[Stored items]
______

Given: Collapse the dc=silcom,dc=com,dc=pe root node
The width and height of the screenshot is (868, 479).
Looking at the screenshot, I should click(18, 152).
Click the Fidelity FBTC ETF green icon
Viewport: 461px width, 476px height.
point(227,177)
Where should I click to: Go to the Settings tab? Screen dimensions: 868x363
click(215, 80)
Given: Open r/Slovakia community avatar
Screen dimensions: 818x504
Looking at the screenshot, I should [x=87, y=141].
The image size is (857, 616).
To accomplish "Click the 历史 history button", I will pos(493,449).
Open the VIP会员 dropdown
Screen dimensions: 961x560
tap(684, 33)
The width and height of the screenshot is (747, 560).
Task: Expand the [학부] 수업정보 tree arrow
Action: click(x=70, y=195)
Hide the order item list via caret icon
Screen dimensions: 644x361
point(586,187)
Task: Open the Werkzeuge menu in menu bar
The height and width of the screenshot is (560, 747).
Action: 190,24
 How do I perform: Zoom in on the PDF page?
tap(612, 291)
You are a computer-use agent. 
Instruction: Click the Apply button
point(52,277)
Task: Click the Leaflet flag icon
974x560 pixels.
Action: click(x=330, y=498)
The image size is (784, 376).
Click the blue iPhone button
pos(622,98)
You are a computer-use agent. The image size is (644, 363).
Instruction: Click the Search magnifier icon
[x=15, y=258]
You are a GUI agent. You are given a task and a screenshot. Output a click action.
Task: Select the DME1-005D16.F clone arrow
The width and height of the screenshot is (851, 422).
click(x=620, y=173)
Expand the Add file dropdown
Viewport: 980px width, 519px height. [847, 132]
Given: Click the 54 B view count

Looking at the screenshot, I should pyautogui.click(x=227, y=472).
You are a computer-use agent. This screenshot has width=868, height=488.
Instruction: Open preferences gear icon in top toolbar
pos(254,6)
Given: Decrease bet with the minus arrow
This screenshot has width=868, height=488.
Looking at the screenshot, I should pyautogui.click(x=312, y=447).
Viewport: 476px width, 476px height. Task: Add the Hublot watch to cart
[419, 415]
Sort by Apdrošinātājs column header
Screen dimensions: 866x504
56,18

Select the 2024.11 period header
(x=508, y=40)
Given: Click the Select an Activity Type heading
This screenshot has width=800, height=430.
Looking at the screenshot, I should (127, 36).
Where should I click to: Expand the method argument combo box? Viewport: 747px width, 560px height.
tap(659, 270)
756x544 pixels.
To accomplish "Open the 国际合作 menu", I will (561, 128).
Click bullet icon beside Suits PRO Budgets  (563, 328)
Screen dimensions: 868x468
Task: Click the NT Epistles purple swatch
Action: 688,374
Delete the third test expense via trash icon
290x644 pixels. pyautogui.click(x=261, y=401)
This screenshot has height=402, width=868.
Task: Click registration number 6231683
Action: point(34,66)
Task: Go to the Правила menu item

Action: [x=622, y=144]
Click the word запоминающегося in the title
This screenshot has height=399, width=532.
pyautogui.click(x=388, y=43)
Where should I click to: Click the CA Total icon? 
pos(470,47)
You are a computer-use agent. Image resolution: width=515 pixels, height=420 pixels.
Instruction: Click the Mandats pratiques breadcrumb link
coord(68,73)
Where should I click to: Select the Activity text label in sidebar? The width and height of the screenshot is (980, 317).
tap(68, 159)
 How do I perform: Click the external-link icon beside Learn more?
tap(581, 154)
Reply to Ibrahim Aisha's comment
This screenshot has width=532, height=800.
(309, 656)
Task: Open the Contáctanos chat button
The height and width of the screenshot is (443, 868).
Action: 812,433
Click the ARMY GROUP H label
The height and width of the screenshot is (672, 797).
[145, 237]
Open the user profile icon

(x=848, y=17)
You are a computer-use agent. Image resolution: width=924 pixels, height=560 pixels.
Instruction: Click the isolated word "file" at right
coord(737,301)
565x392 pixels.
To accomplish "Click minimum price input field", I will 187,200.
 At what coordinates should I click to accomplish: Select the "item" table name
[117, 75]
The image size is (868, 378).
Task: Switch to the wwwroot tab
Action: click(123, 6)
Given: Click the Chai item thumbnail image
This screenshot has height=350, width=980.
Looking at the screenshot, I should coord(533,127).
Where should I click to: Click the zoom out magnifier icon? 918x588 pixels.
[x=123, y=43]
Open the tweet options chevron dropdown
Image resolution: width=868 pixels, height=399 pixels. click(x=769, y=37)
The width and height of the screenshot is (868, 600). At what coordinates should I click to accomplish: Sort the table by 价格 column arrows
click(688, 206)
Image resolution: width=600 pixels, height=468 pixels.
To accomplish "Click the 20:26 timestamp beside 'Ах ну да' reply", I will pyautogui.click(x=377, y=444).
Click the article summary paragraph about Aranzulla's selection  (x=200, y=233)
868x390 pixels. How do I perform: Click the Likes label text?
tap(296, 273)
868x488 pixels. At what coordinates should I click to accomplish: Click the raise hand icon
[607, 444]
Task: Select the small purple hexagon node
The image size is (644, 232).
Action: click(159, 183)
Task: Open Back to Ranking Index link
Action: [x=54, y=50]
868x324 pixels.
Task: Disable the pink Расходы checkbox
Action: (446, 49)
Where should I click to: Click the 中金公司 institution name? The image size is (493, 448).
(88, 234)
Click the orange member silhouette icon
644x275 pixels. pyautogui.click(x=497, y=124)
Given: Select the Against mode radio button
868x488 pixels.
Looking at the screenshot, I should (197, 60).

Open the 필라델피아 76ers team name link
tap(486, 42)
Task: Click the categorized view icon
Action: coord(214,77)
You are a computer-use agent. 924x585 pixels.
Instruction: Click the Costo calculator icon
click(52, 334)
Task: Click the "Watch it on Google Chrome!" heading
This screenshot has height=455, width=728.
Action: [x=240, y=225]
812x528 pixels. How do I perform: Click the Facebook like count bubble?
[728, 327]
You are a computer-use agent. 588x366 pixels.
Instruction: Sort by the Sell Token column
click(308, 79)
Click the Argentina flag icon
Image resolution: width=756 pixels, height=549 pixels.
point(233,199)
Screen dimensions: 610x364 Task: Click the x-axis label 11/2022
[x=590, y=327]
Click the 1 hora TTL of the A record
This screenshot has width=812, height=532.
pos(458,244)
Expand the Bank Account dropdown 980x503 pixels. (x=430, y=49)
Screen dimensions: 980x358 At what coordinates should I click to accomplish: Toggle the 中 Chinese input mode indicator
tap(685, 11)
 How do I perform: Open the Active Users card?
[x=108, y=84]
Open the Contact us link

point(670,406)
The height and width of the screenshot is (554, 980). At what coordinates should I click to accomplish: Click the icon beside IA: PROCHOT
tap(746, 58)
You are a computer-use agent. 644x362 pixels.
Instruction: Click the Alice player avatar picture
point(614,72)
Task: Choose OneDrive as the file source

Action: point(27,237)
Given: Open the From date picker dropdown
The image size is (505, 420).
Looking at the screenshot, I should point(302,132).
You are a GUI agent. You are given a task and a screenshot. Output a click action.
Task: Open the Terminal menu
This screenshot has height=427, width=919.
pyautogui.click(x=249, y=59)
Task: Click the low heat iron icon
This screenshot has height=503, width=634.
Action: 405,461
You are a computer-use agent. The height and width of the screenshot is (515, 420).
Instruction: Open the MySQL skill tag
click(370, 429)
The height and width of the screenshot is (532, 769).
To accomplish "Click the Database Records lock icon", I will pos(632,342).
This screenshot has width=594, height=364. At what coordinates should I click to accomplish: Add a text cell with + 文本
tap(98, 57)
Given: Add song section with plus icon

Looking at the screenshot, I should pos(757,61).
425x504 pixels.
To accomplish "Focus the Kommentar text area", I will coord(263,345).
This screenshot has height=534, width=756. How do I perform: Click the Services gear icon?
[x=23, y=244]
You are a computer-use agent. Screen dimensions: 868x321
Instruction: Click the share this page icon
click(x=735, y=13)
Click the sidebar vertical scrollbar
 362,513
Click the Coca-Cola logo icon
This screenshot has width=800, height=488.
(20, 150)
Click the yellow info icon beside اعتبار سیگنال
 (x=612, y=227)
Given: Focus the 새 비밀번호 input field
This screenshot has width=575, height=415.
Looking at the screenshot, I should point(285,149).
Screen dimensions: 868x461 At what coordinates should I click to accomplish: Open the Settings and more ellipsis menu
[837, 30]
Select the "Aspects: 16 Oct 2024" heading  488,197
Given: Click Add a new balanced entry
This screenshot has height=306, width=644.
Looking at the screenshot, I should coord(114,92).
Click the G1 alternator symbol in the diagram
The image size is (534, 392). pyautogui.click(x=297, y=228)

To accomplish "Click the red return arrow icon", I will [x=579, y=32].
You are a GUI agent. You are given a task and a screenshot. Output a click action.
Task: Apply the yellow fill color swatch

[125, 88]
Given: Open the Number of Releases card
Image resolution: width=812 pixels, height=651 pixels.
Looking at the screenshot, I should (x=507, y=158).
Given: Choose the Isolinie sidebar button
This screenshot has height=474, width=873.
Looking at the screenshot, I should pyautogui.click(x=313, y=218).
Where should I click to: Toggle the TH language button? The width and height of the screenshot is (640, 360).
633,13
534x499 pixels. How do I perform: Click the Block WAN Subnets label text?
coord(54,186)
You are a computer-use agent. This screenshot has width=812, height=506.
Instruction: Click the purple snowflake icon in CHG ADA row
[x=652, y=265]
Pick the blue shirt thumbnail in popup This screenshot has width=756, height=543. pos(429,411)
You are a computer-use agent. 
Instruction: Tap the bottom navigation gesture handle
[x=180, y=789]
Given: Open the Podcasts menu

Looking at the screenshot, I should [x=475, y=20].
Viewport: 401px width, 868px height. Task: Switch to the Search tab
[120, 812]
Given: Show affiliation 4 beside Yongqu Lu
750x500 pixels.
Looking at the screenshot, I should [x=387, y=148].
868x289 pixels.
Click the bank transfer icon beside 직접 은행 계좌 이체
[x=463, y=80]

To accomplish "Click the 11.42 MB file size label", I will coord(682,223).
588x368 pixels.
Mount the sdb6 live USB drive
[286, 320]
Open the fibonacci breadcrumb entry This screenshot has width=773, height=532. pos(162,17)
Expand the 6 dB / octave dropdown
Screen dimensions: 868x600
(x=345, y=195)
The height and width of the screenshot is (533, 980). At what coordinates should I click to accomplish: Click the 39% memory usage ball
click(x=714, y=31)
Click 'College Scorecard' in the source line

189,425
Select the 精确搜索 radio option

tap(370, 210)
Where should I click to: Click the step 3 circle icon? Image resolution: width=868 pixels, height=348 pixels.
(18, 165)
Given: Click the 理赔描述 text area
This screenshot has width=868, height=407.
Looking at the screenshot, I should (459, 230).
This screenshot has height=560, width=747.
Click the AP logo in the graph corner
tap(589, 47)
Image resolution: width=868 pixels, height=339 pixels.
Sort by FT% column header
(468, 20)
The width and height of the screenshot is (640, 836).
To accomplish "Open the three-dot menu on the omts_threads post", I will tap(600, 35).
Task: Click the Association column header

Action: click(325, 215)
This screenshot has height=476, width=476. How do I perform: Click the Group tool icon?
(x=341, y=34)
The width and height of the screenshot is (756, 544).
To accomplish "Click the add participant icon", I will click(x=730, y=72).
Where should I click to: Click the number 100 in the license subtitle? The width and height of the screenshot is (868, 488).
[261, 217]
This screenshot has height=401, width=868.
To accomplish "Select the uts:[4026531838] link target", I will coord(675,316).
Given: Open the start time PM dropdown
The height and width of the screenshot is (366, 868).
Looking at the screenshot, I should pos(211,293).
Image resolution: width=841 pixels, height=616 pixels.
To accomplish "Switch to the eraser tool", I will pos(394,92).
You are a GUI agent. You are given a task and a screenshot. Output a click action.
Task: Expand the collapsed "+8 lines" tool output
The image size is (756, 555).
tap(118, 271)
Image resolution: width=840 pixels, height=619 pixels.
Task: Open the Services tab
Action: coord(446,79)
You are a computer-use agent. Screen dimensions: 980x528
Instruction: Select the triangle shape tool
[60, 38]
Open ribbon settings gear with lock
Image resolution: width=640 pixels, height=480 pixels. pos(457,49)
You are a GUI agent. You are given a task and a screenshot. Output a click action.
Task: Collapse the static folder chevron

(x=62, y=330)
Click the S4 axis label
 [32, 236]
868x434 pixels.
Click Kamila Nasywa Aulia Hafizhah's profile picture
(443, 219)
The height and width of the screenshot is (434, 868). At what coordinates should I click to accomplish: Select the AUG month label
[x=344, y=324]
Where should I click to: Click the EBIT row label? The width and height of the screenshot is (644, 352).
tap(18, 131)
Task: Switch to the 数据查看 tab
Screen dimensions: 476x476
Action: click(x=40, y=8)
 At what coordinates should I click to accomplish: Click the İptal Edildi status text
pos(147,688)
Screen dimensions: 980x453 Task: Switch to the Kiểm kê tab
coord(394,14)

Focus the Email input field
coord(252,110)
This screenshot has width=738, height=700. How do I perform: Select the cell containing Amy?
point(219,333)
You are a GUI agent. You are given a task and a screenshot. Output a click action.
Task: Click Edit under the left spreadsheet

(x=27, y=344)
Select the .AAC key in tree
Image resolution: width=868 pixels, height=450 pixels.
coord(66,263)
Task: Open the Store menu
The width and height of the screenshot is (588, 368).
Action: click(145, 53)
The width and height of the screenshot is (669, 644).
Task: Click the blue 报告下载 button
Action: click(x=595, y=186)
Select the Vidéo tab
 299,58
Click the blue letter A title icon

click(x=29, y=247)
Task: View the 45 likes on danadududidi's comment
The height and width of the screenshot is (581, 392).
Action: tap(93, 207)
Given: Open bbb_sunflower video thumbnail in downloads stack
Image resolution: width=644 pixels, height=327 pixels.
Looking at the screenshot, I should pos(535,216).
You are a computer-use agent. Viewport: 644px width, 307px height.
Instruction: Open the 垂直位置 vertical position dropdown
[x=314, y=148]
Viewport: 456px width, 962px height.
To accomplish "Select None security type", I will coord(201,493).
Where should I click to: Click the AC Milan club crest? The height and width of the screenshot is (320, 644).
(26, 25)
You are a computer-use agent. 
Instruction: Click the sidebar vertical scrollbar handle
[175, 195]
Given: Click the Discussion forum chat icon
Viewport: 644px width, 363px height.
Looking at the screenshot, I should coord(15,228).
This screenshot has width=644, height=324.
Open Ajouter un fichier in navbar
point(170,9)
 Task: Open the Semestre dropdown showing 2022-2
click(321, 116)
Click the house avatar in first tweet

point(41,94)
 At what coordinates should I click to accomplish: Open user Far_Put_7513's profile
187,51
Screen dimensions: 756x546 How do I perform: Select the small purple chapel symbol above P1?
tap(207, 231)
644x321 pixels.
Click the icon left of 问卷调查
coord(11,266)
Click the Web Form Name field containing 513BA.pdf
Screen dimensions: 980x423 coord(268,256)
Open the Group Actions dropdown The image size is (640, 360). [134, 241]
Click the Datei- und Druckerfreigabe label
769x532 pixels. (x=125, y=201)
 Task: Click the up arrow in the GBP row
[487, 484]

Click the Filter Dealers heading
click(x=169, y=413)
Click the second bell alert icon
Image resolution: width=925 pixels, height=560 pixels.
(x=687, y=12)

______

Reproduce the entries exactly, starting at their first line and stopping after the line with "Open the VIP会员 dropdown".

Given: Collapse the dc=silcom,dc=com,dc=pe root node
The width and height of the screenshot is (868, 479).
Looking at the screenshot, I should click(18, 152).
Click the Fidelity FBTC ETF green icon
Viewport: 461px width, 476px height.
point(227,177)
Where should I click to: Go to the Settings tab? Screen dimensions: 868x363
click(215, 80)
Given: Open r/Slovakia community avatar
Screen dimensions: 818x504
Looking at the screenshot, I should [x=87, y=141].
The image size is (857, 616).
To accomplish "Click the 历史 history button", I will pos(493,449).
Open the VIP会员 dropdown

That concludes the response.